Traversing the Orient magazine, which is printed in Bangkok and circulated in Thailand, Singapore, Vietnam, and Manila, features interesting and unique places found in different countries.
Publisher Amy dela Cruz requested former Governor Chavit Singson to help her feature Vigan in one of its forthcoming issues. Nobody, nobody but Governor Singson could have been a better host and tour guide of Vigan, the place of his birth and childhood, and where he served on and off as governor since 1972.
The day started with a tour of the Baluarte, a 70-hectare span of rolling hills and flat grazing land, which Governor Singson developed as his semi-private enclave. Being an animal lover, he has a mini zoo inside. Among his collections are his exotic butterflies, peacocks, pelicans, cockatoos, and other species of exotic, colorful birds, tigers, elks, deers, gazelles, ostriches, a camel, toy ponies that pull the small chariots, an orangutan named Ruffa, pythons (most impressive was the anaconda), wild black boar, and other rare animals.
Governor Singson shares his love for animals with Vigan’s residents by having an animal show twice a day, free of charge to everyone who wishes to watch. We saw mostly students and young people attending the show.
After posing with a tiger named Tom, we hurried off to see the old part of town before it got dark. As we walked down the narrow cobblestone-paved Crisologo Street, I felt like I was transported back to the Spanish era sans the dreaded guardia civil.
Most of the city’s heritage houses are clustered here and along the adjoining streets. The heritage structures retained much of the patina of Spanish colonial architecture, surprisingly escaping the ravages of World War II in the Philippines. As one goes around the area, its colorful colonial past is evident everywhere — rightfully earning its inclusion in the prestigious Unesco World Heritage prohibits in December of 1999.
There are many antique and souvenir stores around the area. The centuries-old houses, churches, plazas, public buildings (the restored City Hall and Court of Appeals), and the cobblestone streets of Vigan are breathing the heritage of the country’s colonial past and gloriously preserved for posterity. During Governor Singson’s tenure, he made a decree that prohibits modernization of the façade of the colonial buildings and ancestral homes. They can be restored to their old glory but not architecturally changed on the outside.
As we went around the narrow streets where horse-drawn calesas were still a popular mode of transportation, we noticed the locals still doing pottery and tiles the old- fashioned way in their homes. This explains the famous Vigan tiles and burnay making (pottery), which are still a source of income for some families. There is also the famous inabel, handloom weaving, which is now used by famous couturiers specializing in Filipiniana wear.

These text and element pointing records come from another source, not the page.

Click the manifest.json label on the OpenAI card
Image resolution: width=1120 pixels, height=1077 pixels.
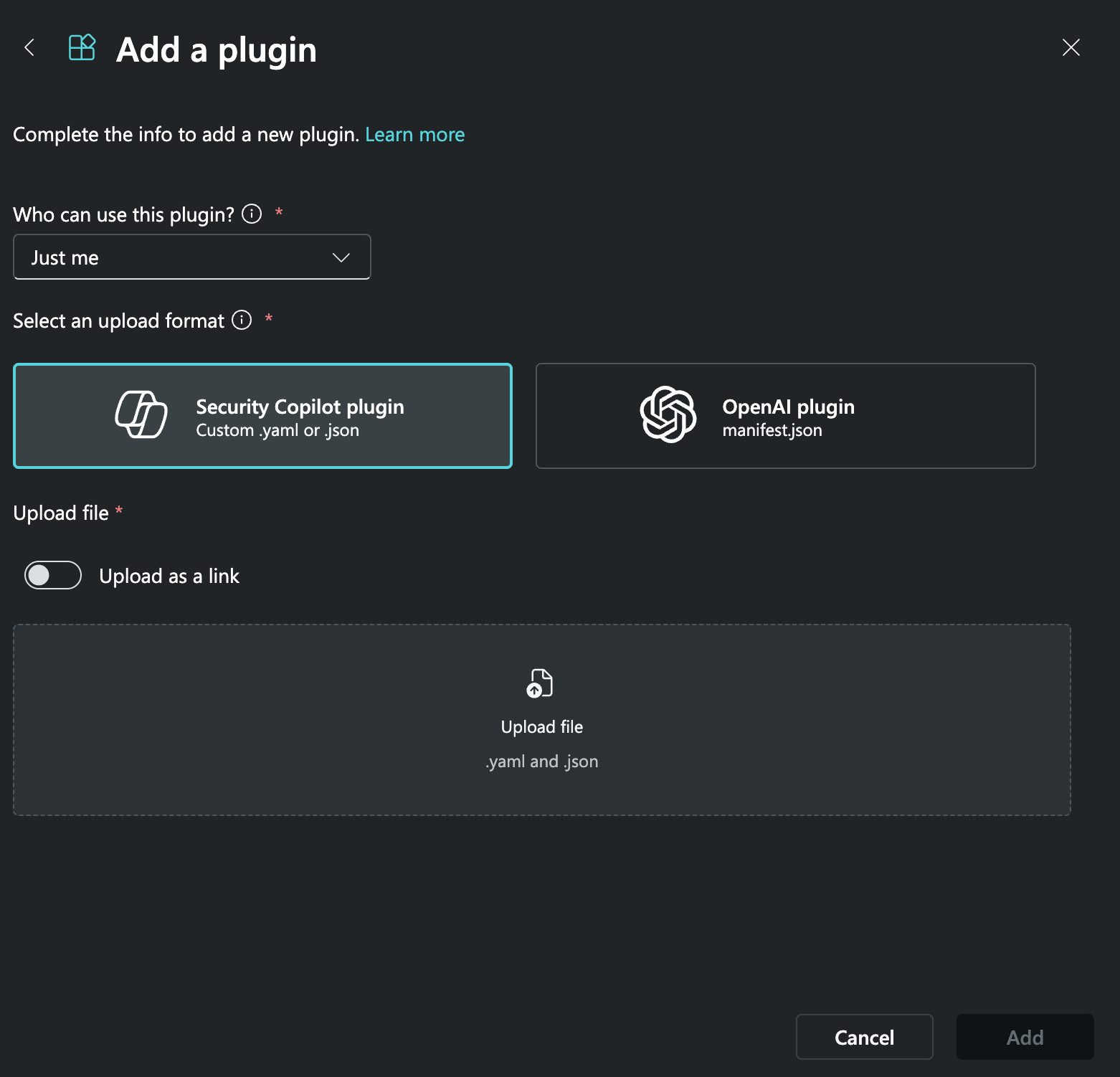773,430
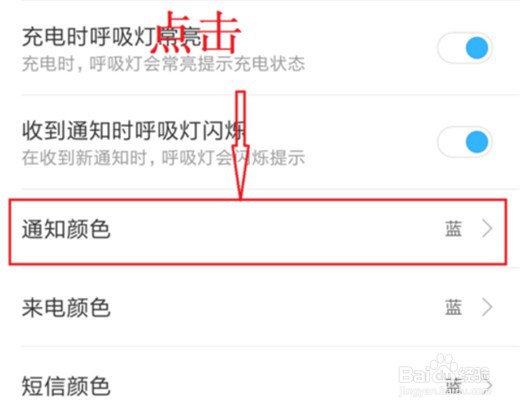Disable the 收到通知时呼吸灯闪烁 switch
Screen dimensions: 520x409
coord(465,142)
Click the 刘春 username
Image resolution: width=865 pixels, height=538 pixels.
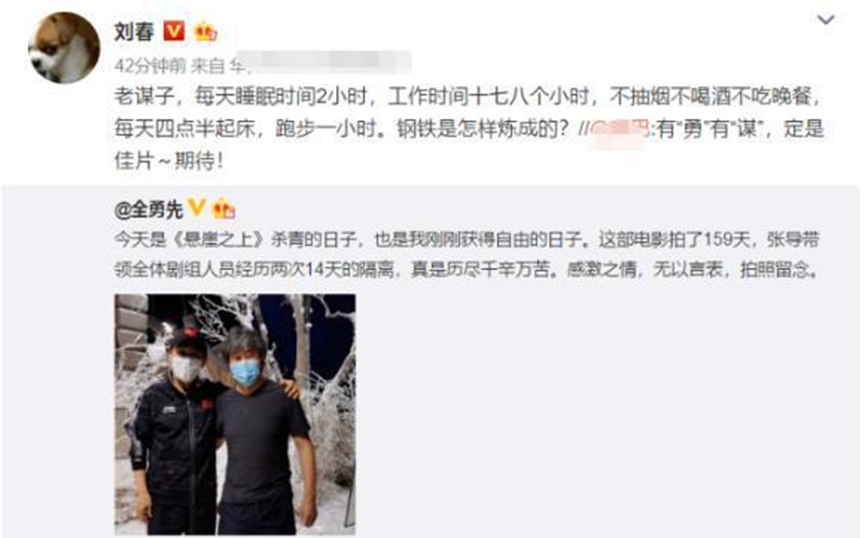134,31
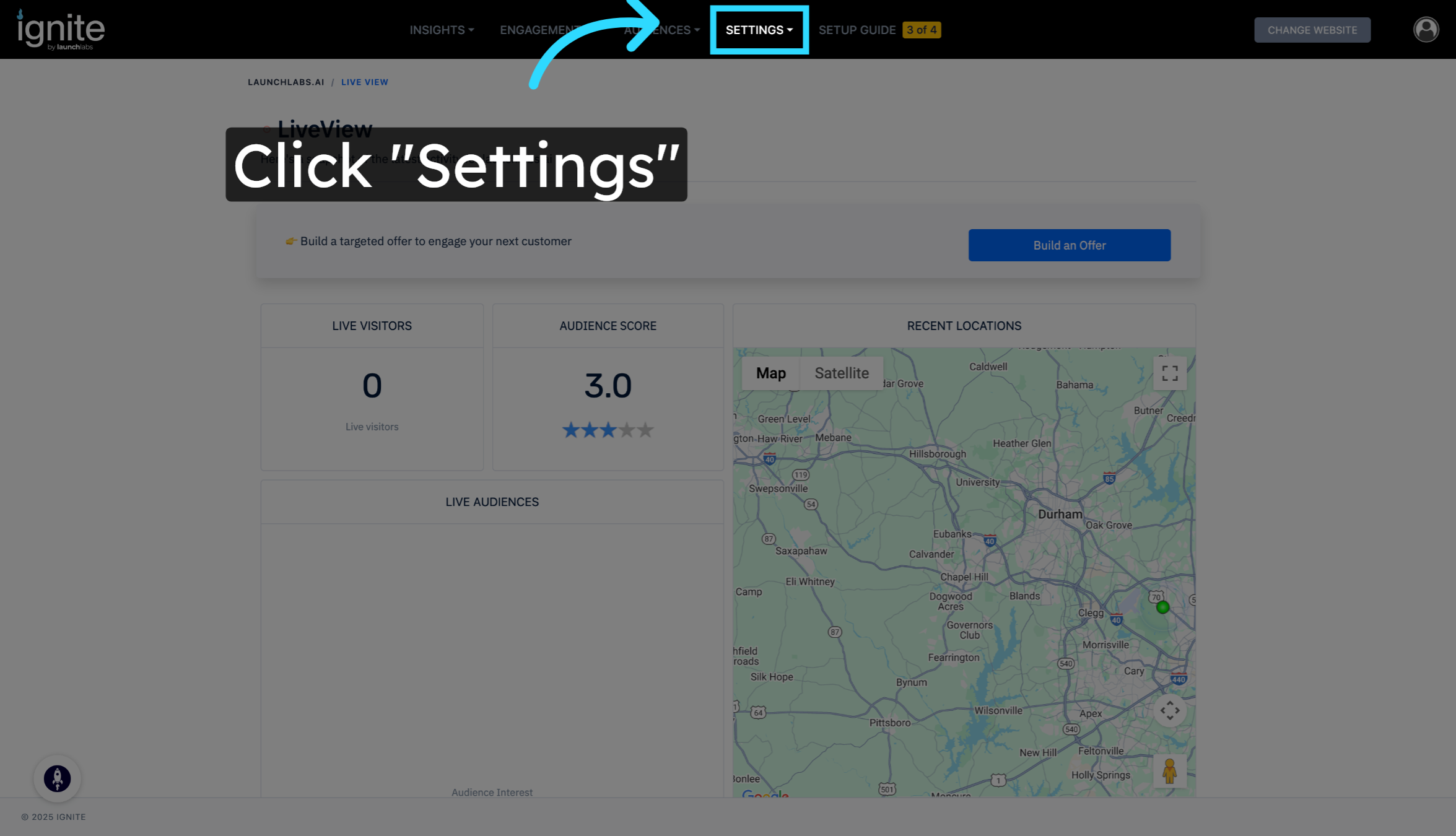Click the 3 of 4 setup badge
The height and width of the screenshot is (836, 1456).
[922, 30]
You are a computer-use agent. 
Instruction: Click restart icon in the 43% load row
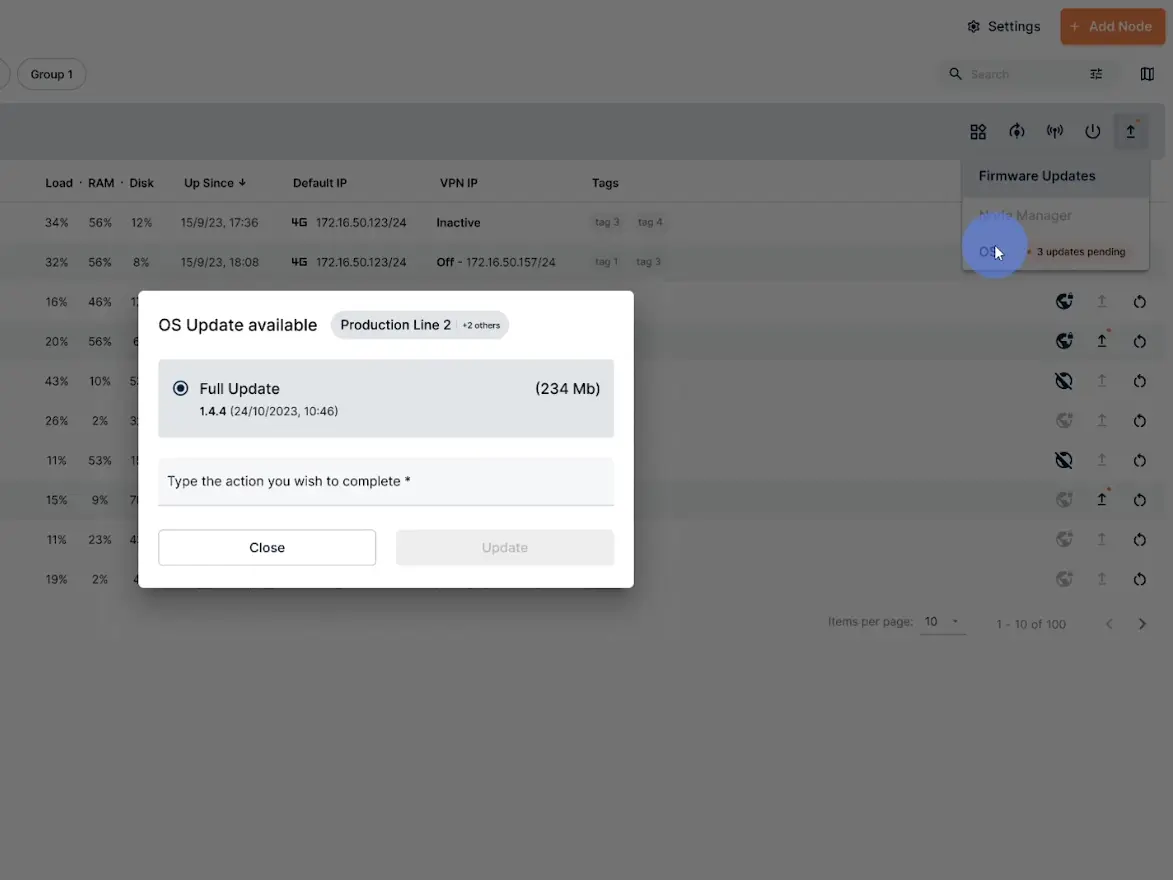coord(1139,381)
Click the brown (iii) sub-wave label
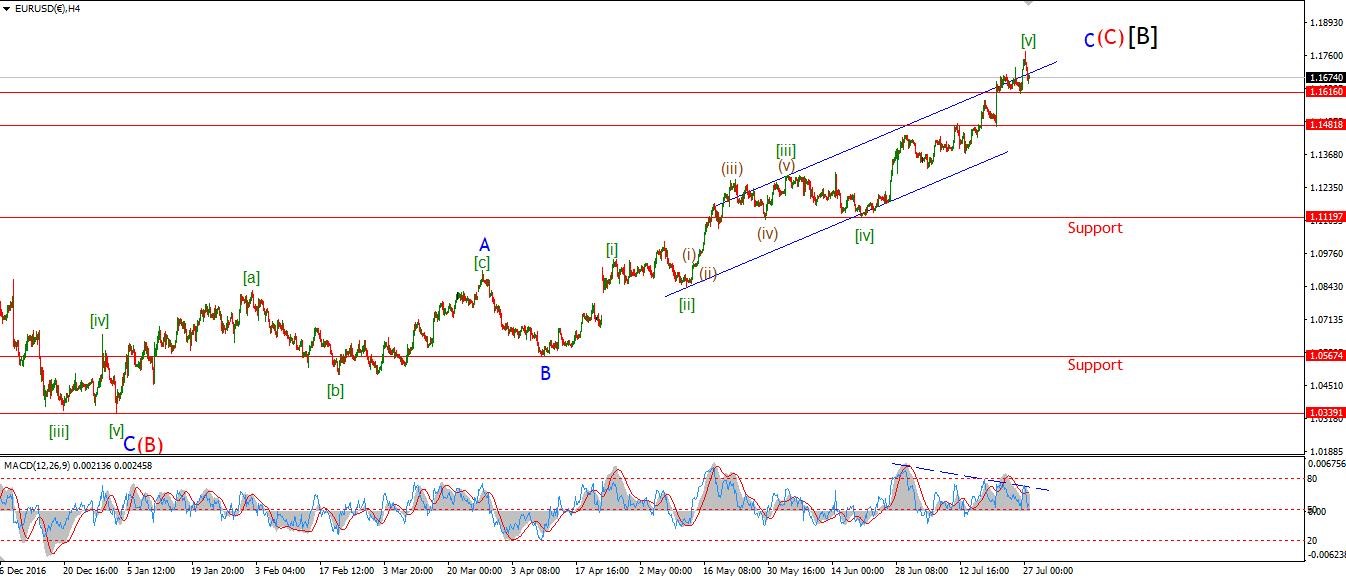Image resolution: width=1346 pixels, height=582 pixels. (732, 169)
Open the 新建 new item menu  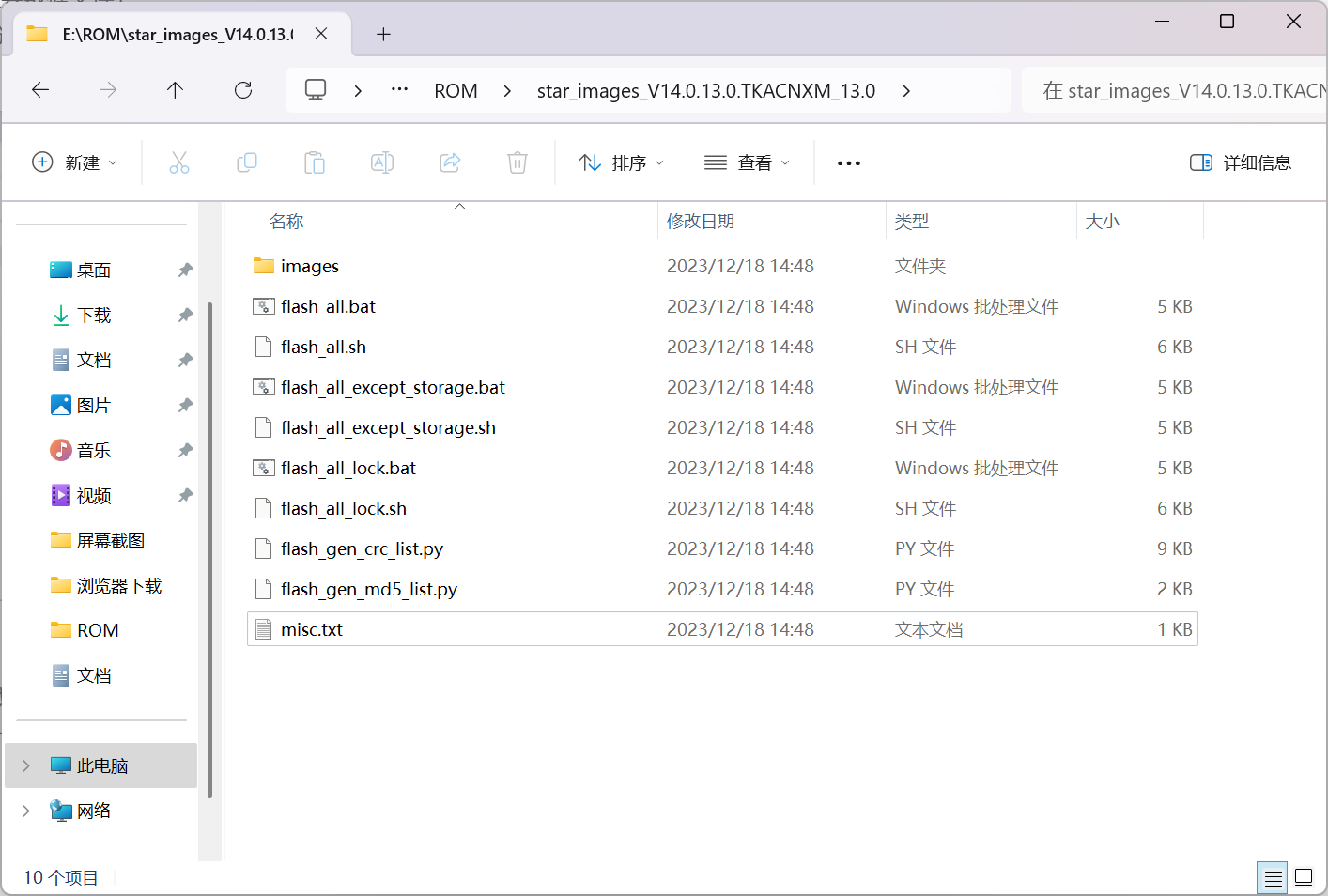(x=75, y=162)
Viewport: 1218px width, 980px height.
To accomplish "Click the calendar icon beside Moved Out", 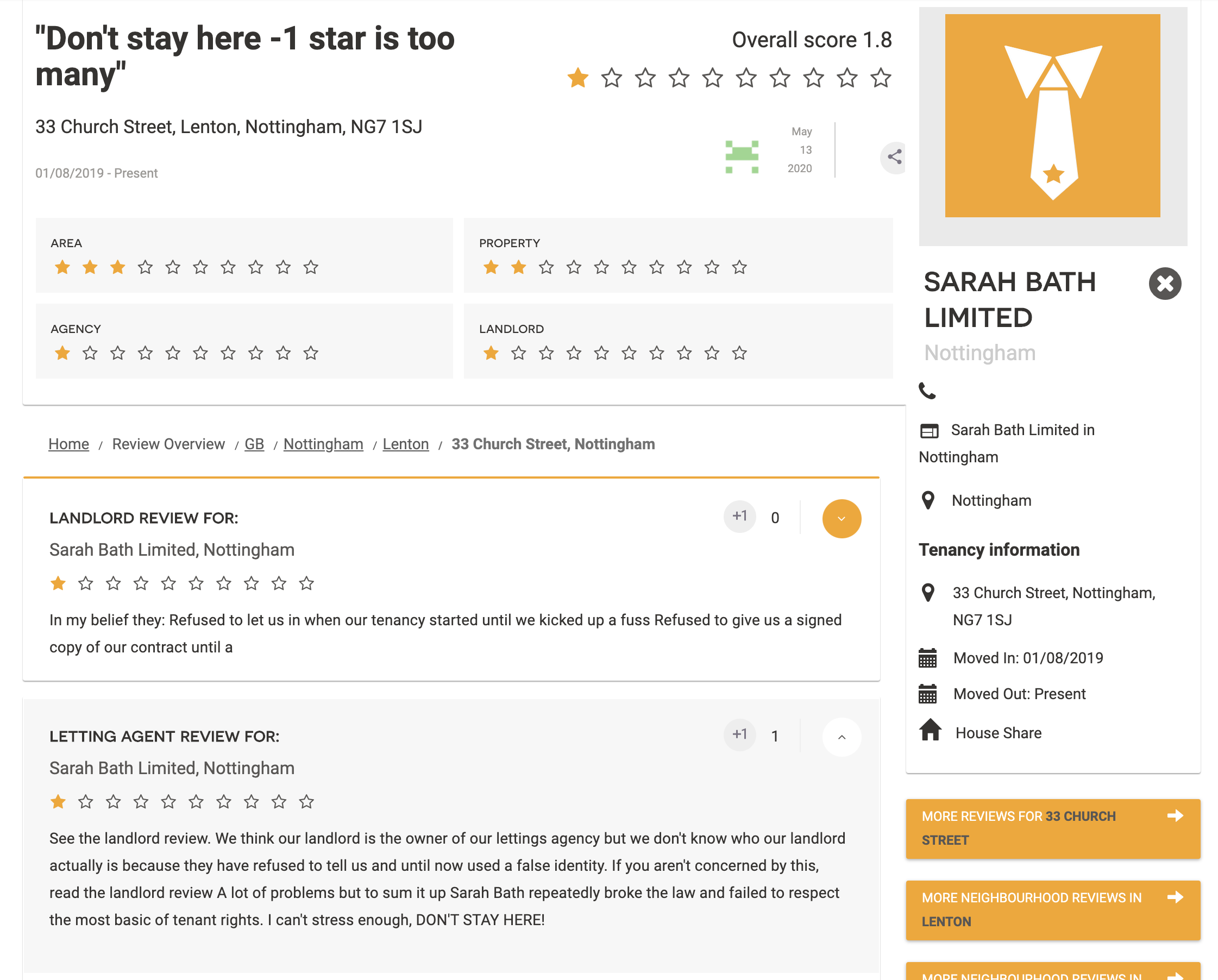I will 927,694.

For dinner, Governor Singson brought us to the Plaza Square where we ate on the street in front of their famous Café Leona. Here, we feasted on fresh salmon sashimi and Vigan delicacies such as bagnet, Vigan longanisa, pinakbet, and delicious thin-crust vegetarian pizza. As we sat there enjoying our meal complete with Spanish colonial ambience, we noticed quite a number of Americans at the other tables. Governor Singson explained that Vigan will soon be the site of the yearly Balikatan, a counter-terrorism training effort between the Philippine soldiers and the US military to fight Al Qaeda and the Abu Sayyaf guerrillas. Many of the American soldiers have arrived, which helps boost the tourism of the city.
On our way home after dinner, Governor Singson showed us more ancestral houses and as I feasted my gaze on the massive 16th-century brick and plaster houses with capiz windows and ventanillas, I felt an overwhelming sense of history that only Vigan, the last surviving colonial town in the Philippines, could instill.